— Work task —
Your job with the data below: print everything from the line that holds "Given: Click the Upcoming" down to the line that holds "Given: Click the Finance", ends included, exactly, and nothing else.

— Provided records —
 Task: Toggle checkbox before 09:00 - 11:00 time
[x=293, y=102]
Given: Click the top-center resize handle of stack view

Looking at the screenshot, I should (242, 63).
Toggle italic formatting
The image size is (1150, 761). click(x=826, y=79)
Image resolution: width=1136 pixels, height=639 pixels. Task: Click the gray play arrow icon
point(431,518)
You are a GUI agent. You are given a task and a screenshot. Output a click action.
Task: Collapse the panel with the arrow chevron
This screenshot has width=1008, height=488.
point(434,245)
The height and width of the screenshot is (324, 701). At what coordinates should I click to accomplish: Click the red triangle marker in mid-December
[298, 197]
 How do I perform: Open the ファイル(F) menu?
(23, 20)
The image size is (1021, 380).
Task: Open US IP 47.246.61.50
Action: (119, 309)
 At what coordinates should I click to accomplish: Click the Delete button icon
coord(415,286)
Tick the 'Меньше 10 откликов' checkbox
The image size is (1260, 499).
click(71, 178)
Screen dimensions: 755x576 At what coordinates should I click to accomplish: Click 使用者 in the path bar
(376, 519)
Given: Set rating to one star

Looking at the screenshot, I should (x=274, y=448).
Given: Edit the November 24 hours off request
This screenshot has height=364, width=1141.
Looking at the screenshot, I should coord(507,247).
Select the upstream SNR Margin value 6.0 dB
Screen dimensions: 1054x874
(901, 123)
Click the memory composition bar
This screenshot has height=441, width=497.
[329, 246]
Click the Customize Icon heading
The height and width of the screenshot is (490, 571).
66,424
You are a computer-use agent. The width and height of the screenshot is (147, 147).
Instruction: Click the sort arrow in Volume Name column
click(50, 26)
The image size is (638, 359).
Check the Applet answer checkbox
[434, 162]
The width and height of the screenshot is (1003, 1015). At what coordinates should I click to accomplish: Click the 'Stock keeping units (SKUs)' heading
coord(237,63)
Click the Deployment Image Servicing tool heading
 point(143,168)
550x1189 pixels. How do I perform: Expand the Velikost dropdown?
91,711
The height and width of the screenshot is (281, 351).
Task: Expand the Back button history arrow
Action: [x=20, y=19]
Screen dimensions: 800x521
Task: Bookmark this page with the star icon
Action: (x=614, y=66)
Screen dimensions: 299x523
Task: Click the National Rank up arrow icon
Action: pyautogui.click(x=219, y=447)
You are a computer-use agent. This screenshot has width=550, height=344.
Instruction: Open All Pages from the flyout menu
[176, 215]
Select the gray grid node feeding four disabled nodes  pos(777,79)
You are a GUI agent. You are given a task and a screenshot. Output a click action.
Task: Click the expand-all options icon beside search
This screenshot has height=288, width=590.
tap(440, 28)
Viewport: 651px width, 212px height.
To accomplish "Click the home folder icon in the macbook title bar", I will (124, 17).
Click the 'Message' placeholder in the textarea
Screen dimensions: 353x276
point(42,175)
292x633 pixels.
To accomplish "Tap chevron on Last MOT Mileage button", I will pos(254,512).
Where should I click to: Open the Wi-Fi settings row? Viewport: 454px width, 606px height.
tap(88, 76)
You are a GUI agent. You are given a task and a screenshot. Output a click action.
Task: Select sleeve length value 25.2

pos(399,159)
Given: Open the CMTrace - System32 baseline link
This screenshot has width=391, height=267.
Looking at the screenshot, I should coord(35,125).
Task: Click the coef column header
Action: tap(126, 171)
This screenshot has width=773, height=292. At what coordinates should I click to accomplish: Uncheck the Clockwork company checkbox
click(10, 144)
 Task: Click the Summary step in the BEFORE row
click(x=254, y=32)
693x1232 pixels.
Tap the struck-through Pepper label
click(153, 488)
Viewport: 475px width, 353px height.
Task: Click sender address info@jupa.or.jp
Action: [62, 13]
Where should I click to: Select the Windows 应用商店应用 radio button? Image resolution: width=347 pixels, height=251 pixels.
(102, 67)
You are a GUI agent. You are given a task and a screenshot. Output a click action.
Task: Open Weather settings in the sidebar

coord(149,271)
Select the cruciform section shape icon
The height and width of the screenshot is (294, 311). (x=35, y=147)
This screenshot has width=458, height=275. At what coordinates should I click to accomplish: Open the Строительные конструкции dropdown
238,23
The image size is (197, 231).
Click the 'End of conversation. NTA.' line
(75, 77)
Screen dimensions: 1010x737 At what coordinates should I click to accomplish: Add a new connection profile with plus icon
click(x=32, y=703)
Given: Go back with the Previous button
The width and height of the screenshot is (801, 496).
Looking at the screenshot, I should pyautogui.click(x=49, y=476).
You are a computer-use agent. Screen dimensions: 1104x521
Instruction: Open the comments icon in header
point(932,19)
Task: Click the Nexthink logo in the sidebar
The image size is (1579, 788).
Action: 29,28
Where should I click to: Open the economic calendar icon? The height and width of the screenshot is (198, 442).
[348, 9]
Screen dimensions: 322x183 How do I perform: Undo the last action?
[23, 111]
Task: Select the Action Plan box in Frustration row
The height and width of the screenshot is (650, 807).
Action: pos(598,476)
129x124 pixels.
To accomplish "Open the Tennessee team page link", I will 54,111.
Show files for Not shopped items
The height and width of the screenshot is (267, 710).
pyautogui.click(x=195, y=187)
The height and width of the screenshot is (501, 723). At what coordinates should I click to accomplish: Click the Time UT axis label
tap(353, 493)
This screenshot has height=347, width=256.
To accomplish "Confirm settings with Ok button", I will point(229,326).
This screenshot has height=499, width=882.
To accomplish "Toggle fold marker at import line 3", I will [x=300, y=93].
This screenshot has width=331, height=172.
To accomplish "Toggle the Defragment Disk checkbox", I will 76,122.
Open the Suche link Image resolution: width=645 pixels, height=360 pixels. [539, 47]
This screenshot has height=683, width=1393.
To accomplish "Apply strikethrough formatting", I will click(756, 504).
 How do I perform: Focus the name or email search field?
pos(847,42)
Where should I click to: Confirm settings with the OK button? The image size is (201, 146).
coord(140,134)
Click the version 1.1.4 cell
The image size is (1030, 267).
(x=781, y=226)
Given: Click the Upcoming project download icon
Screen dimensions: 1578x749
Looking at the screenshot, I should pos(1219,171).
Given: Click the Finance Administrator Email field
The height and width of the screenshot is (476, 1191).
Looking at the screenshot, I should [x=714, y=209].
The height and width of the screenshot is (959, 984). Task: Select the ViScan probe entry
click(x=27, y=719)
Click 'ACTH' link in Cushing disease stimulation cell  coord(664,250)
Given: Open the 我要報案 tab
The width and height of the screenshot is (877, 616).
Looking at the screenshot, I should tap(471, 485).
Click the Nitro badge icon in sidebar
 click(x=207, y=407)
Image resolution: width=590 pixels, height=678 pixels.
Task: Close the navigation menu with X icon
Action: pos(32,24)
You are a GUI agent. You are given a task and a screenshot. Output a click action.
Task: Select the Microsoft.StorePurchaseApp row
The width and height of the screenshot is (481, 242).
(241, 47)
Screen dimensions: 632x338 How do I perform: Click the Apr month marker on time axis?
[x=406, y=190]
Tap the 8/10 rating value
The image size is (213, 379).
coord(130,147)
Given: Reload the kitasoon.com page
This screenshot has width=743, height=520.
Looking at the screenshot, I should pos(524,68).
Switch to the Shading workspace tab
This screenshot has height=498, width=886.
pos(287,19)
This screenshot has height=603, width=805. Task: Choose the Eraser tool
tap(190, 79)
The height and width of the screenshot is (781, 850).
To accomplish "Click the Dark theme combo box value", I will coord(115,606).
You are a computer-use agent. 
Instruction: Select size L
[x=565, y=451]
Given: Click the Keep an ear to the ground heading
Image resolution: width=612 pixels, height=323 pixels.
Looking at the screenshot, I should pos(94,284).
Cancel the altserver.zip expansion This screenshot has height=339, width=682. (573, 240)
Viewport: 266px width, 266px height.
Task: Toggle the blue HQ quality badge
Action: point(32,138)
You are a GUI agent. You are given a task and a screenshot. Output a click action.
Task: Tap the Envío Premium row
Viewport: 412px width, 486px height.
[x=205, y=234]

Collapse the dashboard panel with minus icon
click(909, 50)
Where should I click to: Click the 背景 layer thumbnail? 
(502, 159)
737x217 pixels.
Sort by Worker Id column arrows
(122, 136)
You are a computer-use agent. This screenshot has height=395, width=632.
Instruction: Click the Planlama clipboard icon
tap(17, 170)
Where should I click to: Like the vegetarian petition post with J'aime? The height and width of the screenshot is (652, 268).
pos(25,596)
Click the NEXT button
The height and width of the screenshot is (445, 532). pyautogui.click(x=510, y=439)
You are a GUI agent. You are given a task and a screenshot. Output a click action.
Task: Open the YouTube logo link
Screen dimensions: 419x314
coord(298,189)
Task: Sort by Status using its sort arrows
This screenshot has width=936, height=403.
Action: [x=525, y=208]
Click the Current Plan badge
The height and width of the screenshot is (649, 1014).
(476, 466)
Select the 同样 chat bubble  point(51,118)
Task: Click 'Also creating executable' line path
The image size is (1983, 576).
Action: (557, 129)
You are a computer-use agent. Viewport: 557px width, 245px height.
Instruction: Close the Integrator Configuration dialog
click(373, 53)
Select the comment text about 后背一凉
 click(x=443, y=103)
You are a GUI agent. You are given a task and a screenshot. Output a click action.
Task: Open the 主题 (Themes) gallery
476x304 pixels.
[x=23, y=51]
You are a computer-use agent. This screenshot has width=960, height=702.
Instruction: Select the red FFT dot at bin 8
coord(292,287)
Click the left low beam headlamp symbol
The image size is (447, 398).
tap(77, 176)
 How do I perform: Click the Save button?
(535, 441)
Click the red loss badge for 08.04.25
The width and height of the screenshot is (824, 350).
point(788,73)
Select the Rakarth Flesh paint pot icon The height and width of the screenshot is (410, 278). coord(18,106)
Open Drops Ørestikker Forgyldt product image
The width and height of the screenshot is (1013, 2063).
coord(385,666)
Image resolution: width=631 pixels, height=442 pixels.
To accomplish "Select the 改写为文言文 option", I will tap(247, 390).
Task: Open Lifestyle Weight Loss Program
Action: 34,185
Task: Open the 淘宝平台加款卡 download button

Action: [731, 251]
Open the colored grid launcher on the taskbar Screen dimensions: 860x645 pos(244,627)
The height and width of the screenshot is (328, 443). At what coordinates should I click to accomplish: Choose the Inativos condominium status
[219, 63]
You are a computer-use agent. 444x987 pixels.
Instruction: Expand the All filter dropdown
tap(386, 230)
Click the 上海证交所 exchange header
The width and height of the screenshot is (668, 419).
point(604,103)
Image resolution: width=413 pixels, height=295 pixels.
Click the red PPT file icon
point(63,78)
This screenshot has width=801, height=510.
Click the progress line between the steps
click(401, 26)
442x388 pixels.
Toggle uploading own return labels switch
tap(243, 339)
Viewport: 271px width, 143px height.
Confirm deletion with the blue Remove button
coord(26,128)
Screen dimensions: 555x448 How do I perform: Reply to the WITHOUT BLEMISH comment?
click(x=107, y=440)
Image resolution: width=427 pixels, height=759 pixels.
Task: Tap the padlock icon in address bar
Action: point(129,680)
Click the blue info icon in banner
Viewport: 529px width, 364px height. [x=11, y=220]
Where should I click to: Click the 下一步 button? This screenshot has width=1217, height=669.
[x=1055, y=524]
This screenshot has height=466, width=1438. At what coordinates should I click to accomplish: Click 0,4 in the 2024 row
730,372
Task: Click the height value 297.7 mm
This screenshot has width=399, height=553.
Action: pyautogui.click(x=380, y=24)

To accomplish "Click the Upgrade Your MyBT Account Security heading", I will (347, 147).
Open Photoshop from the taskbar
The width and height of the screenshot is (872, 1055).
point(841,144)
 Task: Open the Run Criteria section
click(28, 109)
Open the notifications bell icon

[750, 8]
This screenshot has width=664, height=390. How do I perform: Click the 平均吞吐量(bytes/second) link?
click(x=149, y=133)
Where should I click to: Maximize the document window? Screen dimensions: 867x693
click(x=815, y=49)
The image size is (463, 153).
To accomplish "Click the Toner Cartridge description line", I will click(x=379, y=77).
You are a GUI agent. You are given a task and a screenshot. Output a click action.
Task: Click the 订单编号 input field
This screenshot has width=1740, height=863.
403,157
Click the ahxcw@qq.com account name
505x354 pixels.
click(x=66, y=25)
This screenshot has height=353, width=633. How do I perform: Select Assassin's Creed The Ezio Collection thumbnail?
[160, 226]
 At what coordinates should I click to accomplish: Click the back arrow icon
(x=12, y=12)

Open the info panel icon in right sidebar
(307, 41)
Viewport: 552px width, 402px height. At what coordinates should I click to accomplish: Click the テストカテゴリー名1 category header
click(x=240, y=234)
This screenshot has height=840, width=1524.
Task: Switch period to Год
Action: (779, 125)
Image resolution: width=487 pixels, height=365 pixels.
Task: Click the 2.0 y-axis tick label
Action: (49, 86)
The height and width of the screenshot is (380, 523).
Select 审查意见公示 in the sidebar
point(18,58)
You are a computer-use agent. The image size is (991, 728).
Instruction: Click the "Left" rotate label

— Worked solution —
Given: Click the Upcoming project download icon
Screen dimensions: 1578x749
Looking at the screenshot, I should pos(1219,171).
Given: Click the Finance Administrator Email field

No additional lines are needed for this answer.